The importance and impact of considering body, mind, and context
It was clear from our first visit, that Tobi and his family would benefit from the help of the CYPHP mental health team. As such, I arranged my second visit to include one of the mental health workers from CYPHP. During the visit, my colleague spent some time with Tobi on his own and then with his mum and myself, and also spoke to his mum on her own. This gave me a chance to take Tobi out for some fresh air and to speak with him alone again. I believe this time was extremely valuable, as it gave him a chance to open up more about any concerns or worries he had, and the progress his family has already made.
He mentioned to me that both his parents had agreed to quit smoking and have looked at the NHS Choices website to receive support. They also now opened windows more regularly so that the home is better ventilated and smells less damp, and they have set up a cleaning schedule so that everyone helps to keep the home clean and tidy. Tobi seemed happy about this because this means he gets a bit more pocket money, which he is saving to buy a new guitar.
He also mentioned that his family was excited as they have been starting to look at a few larger flats after being put on a waiting list from the council. This was helped by myself writing a letter to the council requesting for the family to receive more appropriate accommodation.
For the family, by bringing the care to their home and using the CYPHP Body, Mind, and Context approach to care meant that Tobi and his family felt that they were getting the help and support they needed. I was glad to hear that Tobi started to feel that there was ‘some light at the end of the tunnel’.
Tobi’s mental health assessment helped to name his difficulties with low mood and some anxiety, and that he would benefit from ongoing therapy. Tobi agreed to a referral to the specialist respiratory psychologist at King’s, and CYPHP planned the transition with Tobi. Also his therapy appointments were offered when he was already attending his asthma appointments at the hospital, to reduce the time he might be missing school.
Tobi’s asthma medication was changed, he engaged with his therapy, and his asthma improved.
At point of discharge from the CYPHP team, Tobi’s mum was viewing properties regularly and the family were very hopeful that they would be moved soon. Both his parents had also been smokefree for four months, and he said he and his siblings were all sleeping much better at night because he was not coughing anymore.

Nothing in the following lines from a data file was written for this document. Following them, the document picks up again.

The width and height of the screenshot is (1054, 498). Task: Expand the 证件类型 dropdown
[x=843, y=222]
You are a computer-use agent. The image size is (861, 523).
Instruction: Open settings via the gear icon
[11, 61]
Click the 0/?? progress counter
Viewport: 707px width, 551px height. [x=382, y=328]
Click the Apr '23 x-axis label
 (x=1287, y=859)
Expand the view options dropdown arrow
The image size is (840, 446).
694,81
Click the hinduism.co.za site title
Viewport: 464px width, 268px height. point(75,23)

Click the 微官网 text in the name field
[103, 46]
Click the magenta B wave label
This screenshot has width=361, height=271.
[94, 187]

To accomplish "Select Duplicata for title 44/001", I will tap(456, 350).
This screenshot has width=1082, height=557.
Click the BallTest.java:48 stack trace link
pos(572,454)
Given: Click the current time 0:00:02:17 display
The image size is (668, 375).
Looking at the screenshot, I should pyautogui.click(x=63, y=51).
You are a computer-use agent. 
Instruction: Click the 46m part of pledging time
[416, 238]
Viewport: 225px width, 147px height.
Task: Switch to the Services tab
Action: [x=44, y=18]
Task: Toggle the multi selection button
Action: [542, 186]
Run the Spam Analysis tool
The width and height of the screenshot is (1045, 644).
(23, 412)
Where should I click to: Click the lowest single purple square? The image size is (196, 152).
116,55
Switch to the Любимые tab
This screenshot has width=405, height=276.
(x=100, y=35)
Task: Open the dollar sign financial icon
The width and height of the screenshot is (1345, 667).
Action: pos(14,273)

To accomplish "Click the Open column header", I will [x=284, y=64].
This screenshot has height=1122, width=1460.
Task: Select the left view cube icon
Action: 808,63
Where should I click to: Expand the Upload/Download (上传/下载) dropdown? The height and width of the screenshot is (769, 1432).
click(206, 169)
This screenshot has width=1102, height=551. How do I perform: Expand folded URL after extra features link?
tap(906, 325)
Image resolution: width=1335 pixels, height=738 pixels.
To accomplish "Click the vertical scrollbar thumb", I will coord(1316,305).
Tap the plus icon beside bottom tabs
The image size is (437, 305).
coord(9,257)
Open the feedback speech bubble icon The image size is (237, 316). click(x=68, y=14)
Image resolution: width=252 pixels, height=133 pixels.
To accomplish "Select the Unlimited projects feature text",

Tobi completed his therapy with the psychologist at the hospital, and felt much better in himself. His asthma control had also improved. Whilst he remained on regular treatment for his asthma, it was hopeful that once the family moved, his treatment may be able to be reduced.
What have I learnt?
When working as a ward nurse, I never understood how many external factors can affect a young person’s health and wellbeing. I would hope that this example I created helps other professionals to see how valuable it can be to see a child or young person at home to get to know their environment, and to create the space to talk to them to better understand their worries and concerns.
I have learnt that housing can be a serious issue affecting health, and that it is important to advocate on behalf of families for better housing conditions. My experiences has enabled me to offer advice to others, and also help them understand the system a little better too.
Take home message
It is important to ask the difficult questions, and I believe that at CYPHP we are making a difference to families by asking those difficult questions and giving families the time and support they need. Not only to deal with the physical condition, but offering a well-rounded body, mind, and context approach to their health.